- **PARTS OF THE EXERCISE**:
1) From the post on search algorithm ideas, extract the passage between "Just look at" and "up while reading.", inclusive.
2) In the post on search algorithm ideas, which links on a page does the CashRank algorithm count?

- **TEXT PROVIDED**:
<<<<
Making a good search algorithm that can’t be gamed by greedy marketers and other SEO scumbags like myself is not easy. Many doubt it’s even possible.
Just look at Google, the biggest search engine on the planet. Many of the top results are there because they were SEOed to be there. If Google can’t make unbiased search results, then who can?
I just read a great blog post by Jonathan Leger where he asks his readers for ideas for how to make a better search algorithm and I’m going to list some of the ideas I think might be useful and some additional ones I made up while reading.
Votes from web 2.0 sites
Using the votes from social sites like Digg, Twitter or StumbleUpon to help rank search was suggested and I think it’s a good idea. It’s the vote of the people and it reflects popularity.
The likely problems I see is that you can only use stories with hundreds of votes as the lower vote counts are often manipulated by marketing people.
Also the people participating in the voting is not always the same people you are making search results for. I for one do very little voting and a lot of searching and the votes cast might not be representative of what I want to find.
The bounce rate is the percent of visitors that click on a search result and then immediately hit the back button when they realize the site was not what they were looking for.
This is a factor already used by Google and I think it’s a good indicator if a search result is actually useful to those searching.
Then again this is nothing new but something to keep in mind when I do further algo changes.
Michael from better click bank analytics noted that the bounce rate can be manipulated using bot nets with automated scripts doing searches and clicking search results. This would require a significant number of IP addresses to work though as it’s easy to just count every IP address once.
A lot of people suggested that great content should be the determining factor and I agree. I just don’t know about any way to determine if the content is great or not, it’s really a matter of taste and content to demographics match.
Both bounce rate, inbound links and social votes are ways to find great content without having a computer that can actually review a site an determine if it’s good or not.
I don’t know if the big engines are doing this yet, but what if you let the browser toolbar measure how often links on a specific web page actually get clicked? This way you can rank different links according to how prominently they are placed on the page and how relevant they are to the page theme.
If the footer is stuffed with keyword rich links, nobody is going to see them or click on them and they will be discounted. The same goes for hidden links and just off topic ads.
I use a variation of this in my CashRank algorithm where I only count the first x links on a page, with x depending on how much CashRank the page has. Usually the most important links are placed first so you get an coarse emulation of actual link popularity.
A better way would be to actually render the page in a browser and measure where on the page the link is and how big it is to determine the likelyhood of it actually being clicked.
The key theme here is to improve classic link relevance by giving different links on the same page different weight based on how valuable screen and page estate they occupy.
Naturally having a real human reviewing a site will give the best results as far as removing plain spam from the results, only problem is that I can’t afford to hire 100,000 people to review all search results.
I do think however there is an idea here to have people review random sites and give statements as SPAM/NOT SPAM or COMMERCIAL/NON-COMMERCIAL and then you would feed the human reviewed results into a self learning filter and get more pages classified than is actually reviewed.
This is definitelysomething I will look into some day, could work well with a Mechanical Turk.
Deep Digging Tools / Categorization
This is something I’m working on and I think it’s one of the core issues with search. To better find relevant search terms to the one searched for and to find pages on the exact same topic that does not have the exact search term but still is relevant to the search term.
To categorize search terms and learn what they mean, or at least how they relate to other search terms will allow the search engine to provide better search results and tools to refine the search results.
Tools to Help The User Search
That’s a good one. People search in different ways, some type “dog food”, some “food for dogs” and some “dogs food” some “food dogs”. Having some tools that helps the user search in a way that would give relevant answers, some sort of easy, interactive refinement tool would be nice to try out.
Email and IM content
Using links embedded in instant messages and email is another way you could boost links as-it-happens but there’s privacy concerns of course and I don’t run an email service.
I’m going to investigate the Twitter API though if that could be used to found out what people are tweeting about.
>>>>
- **PROVIDED DATA**:
<<<<
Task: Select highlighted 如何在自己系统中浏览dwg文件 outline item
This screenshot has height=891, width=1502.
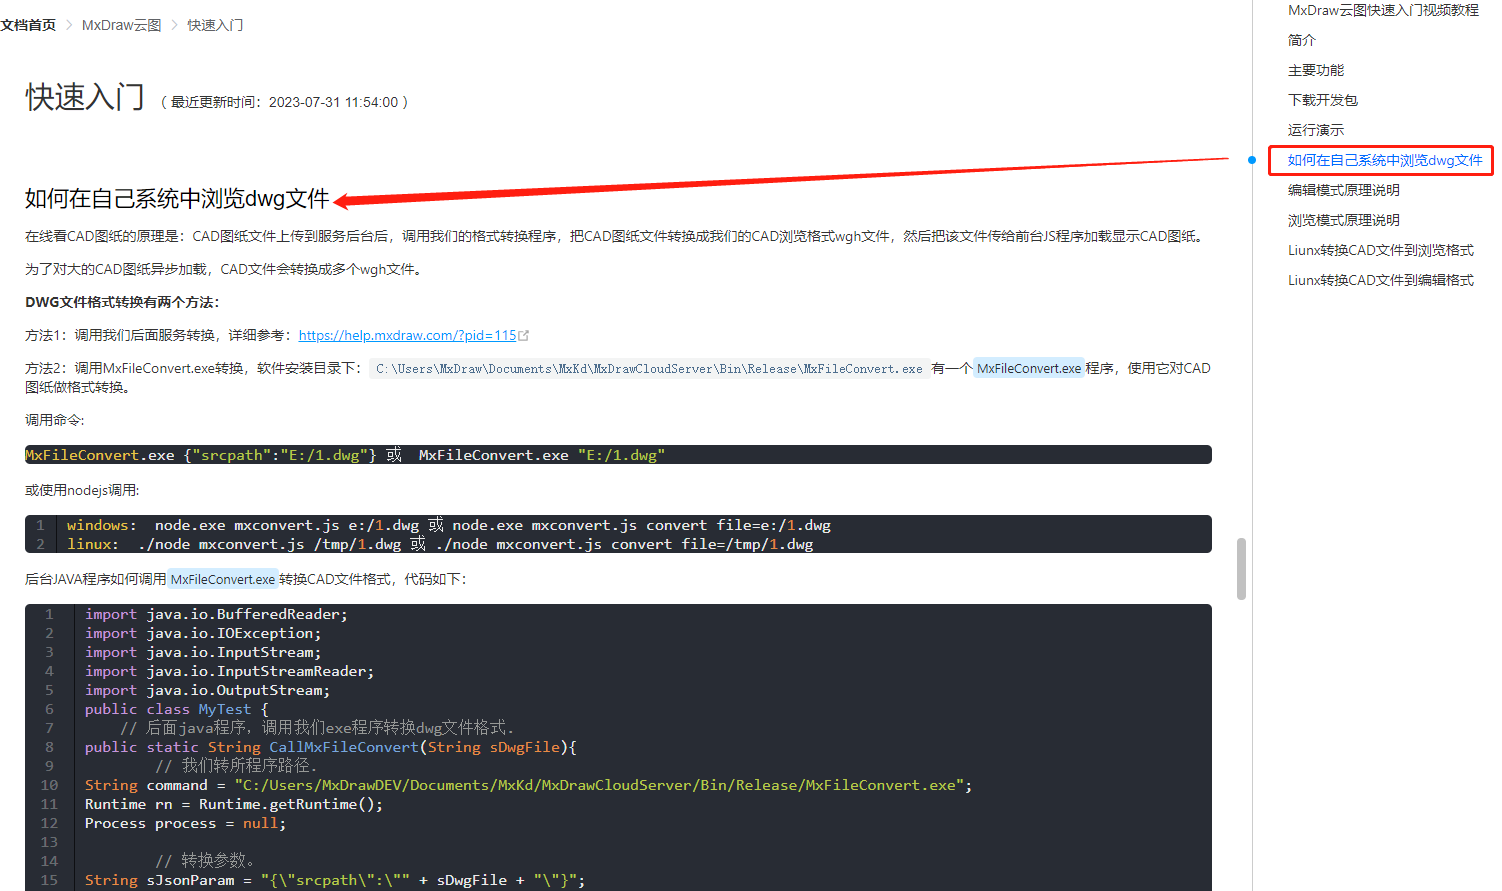Action: click(x=1384, y=160)
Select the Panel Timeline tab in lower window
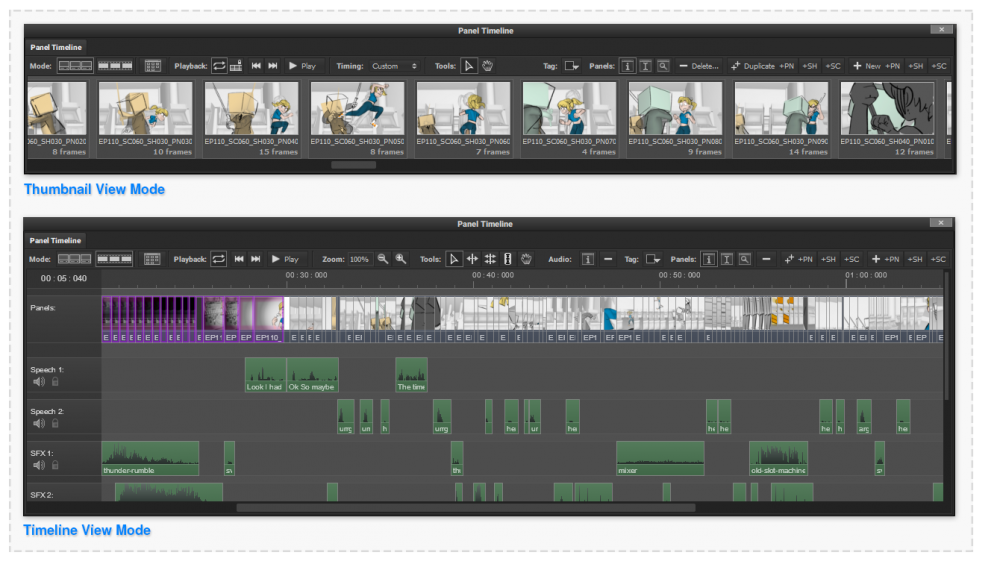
>>>>
- **SET OF ANSWERS**:
1)
Just look at Google, the biggest search engine on the planet. Many of the top results are there because they were SEOed to be there. If Google can’t make unbiased search results, then who can?
I just read a great blog post by Jonathan Leger where he asks his readers for ideas for how to make a better search algorithm and I’m going to list some of the ideas I think might be useful and some additional ones I made up while reading.

2) It counts only the first x links on a page, with x depending on how much CashRank the page has.